* _Task to complete_: Transcribe every record exactly.

===== Extracted information

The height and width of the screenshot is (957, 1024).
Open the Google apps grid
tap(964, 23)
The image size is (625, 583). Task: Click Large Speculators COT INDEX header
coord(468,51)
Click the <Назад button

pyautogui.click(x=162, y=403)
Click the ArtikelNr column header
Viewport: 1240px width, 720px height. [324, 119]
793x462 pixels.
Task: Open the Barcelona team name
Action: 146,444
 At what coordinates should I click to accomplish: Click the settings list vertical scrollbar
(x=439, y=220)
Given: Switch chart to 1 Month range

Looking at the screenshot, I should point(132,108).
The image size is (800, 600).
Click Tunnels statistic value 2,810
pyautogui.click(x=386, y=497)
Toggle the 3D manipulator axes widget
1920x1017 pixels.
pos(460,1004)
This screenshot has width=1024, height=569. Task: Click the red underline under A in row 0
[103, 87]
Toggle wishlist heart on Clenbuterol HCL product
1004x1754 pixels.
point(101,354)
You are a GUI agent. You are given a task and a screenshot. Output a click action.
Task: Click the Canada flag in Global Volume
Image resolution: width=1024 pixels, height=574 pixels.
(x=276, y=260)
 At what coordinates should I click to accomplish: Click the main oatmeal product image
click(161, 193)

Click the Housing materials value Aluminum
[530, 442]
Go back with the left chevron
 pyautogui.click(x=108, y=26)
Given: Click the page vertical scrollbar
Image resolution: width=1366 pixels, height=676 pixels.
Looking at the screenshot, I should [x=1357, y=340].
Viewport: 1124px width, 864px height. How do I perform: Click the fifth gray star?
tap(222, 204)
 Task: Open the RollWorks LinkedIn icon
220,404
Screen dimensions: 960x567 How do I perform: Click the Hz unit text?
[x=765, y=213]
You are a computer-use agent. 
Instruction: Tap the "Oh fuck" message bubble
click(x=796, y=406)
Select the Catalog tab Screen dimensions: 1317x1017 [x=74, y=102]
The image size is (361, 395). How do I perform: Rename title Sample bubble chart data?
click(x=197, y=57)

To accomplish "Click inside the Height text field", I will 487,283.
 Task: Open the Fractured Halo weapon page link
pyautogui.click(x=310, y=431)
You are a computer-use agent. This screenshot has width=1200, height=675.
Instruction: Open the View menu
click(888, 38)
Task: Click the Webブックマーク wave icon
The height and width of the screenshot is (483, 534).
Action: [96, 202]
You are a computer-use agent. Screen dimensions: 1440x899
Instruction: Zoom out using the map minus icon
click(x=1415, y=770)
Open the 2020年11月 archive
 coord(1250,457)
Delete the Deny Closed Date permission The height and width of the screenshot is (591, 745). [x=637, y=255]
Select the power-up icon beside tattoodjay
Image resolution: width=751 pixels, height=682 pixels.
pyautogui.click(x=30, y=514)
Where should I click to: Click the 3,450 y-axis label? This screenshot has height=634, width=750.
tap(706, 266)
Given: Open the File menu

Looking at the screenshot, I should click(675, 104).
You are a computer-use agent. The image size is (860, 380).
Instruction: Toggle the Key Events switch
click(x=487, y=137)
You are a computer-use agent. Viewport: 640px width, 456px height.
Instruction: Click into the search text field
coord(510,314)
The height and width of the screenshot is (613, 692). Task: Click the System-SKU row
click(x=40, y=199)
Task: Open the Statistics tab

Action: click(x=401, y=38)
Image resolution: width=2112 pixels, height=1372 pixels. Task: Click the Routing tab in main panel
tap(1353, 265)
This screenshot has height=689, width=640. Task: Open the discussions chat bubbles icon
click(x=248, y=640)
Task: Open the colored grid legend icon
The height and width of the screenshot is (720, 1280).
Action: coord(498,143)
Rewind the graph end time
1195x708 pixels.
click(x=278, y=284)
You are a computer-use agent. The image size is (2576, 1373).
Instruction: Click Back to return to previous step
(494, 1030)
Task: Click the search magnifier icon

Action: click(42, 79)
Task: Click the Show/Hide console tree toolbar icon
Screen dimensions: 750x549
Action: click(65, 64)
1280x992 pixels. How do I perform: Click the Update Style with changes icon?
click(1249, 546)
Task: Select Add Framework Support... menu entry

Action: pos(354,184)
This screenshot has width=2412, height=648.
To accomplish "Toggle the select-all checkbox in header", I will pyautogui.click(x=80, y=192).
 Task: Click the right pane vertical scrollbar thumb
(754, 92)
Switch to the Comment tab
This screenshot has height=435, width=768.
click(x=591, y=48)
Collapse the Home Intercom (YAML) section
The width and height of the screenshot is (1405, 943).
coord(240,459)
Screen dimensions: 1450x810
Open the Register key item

==========

* _Task response_:
The height and width of the screenshot is (957, 1024).
Open the Google apps grid
tap(964, 23)
The image size is (625, 583). Task: Click Large Speculators COT INDEX header
coord(468,51)
Click the <Назад button

pyautogui.click(x=162, y=403)
Click the ArtikelNr column header
Viewport: 1240px width, 720px height. [324, 119]
793x462 pixels.
Task: Open the Barcelona team name
Action: 146,444
 At what coordinates should I click to accomplish: Click the settings list vertical scrollbar
(x=439, y=220)
Given: Switch chart to 1 Month range

Looking at the screenshot, I should point(132,108).
The image size is (800, 600).
Click Tunnels statistic value 2,810
pyautogui.click(x=386, y=497)
Toggle the 3D manipulator axes widget
1920x1017 pixels.
pos(460,1004)
This screenshot has width=1024, height=569. Task: Click the red underline under A in row 0
[103, 87]
Toggle wishlist heart on Clenbuterol HCL product
1004x1754 pixels.
point(101,354)
You are a GUI agent. You are given a task and a screenshot. Output a click action.
Task: Click the Canada flag in Global Volume
Image resolution: width=1024 pixels, height=574 pixels.
(x=276, y=260)
 At what coordinates should I click to accomplish: Click the main oatmeal product image
click(161, 193)

Click the Housing materials value Aluminum
[530, 442]
Go back with the left chevron
 pyautogui.click(x=108, y=26)
Given: Click the page vertical scrollbar
Image resolution: width=1366 pixels, height=676 pixels.
Looking at the screenshot, I should [x=1357, y=340].
Viewport: 1124px width, 864px height. How do I perform: Click the fifth gray star?
tap(222, 204)
 Task: Open the RollWorks LinkedIn icon
220,404
Screen dimensions: 960x567 How do I perform: Click the Hz unit text?
[x=765, y=213]
You are a computer-use agent. 
Instruction: Tap the "Oh fuck" message bubble
click(x=796, y=406)
Select the Catalog tab Screen dimensions: 1317x1017 [x=74, y=102]
The image size is (361, 395). How do I perform: Rename title Sample bubble chart data?
click(x=197, y=57)

To accomplish "Click inside the Height text field", I will 487,283.
 Task: Open the Fractured Halo weapon page link
pyautogui.click(x=310, y=431)
You are a computer-use agent. This screenshot has width=1200, height=675.
Instruction: Open the View menu
click(888, 38)
Task: Click the Webブックマーク wave icon
The height and width of the screenshot is (483, 534).
Action: [96, 202]
You are a computer-use agent. Screen dimensions: 1440x899
Instruction: Zoom out using the map minus icon
click(x=1415, y=770)
Open the 2020年11月 archive
 coord(1250,457)
Delete the Deny Closed Date permission The height and width of the screenshot is (591, 745). [x=637, y=255]
Select the power-up icon beside tattoodjay
Image resolution: width=751 pixels, height=682 pixels.
pyautogui.click(x=30, y=514)
Where should I click to: Click the 3,450 y-axis label? This screenshot has height=634, width=750.
tap(706, 266)
Given: Open the File menu

Looking at the screenshot, I should click(675, 104).
You are a computer-use agent. The image size is (860, 380).
Instruction: Toggle the Key Events switch
click(x=487, y=137)
You are a computer-use agent. Viewport: 640px width, 456px height.
Instruction: Click into the search text field
coord(510,314)
The height and width of the screenshot is (613, 692). Task: Click the System-SKU row
click(x=40, y=199)
Task: Open the Statistics tab

Action: click(x=401, y=38)
Image resolution: width=2112 pixels, height=1372 pixels. Task: Click the Routing tab in main panel
tap(1353, 265)
This screenshot has height=689, width=640. Task: Open the discussions chat bubbles icon
click(x=248, y=640)
Task: Open the colored grid legend icon
The height and width of the screenshot is (720, 1280).
Action: coord(498,143)
Rewind the graph end time
1195x708 pixels.
click(x=278, y=284)
You are a computer-use agent. The image size is (2576, 1373).
Instruction: Click Back to return to previous step
(494, 1030)
Task: Click the search magnifier icon

Action: click(42, 79)
Task: Click the Show/Hide console tree toolbar icon
Screen dimensions: 750x549
Action: click(65, 64)
1280x992 pixels. How do I perform: Click the Update Style with changes icon?
click(1249, 546)
Task: Select Add Framework Support... menu entry

Action: pos(354,184)
This screenshot has width=2412, height=648.
To accomplish "Toggle the select-all checkbox in header", I will pyautogui.click(x=80, y=192).
 Task: Click the right pane vertical scrollbar thumb
(754, 92)
Switch to the Comment tab
This screenshot has height=435, width=768.
click(x=591, y=48)
Collapse the Home Intercom (YAML) section
The width and height of the screenshot is (1405, 943).
coord(240,459)
Screen dimensions: 1450x810
Open the Register key item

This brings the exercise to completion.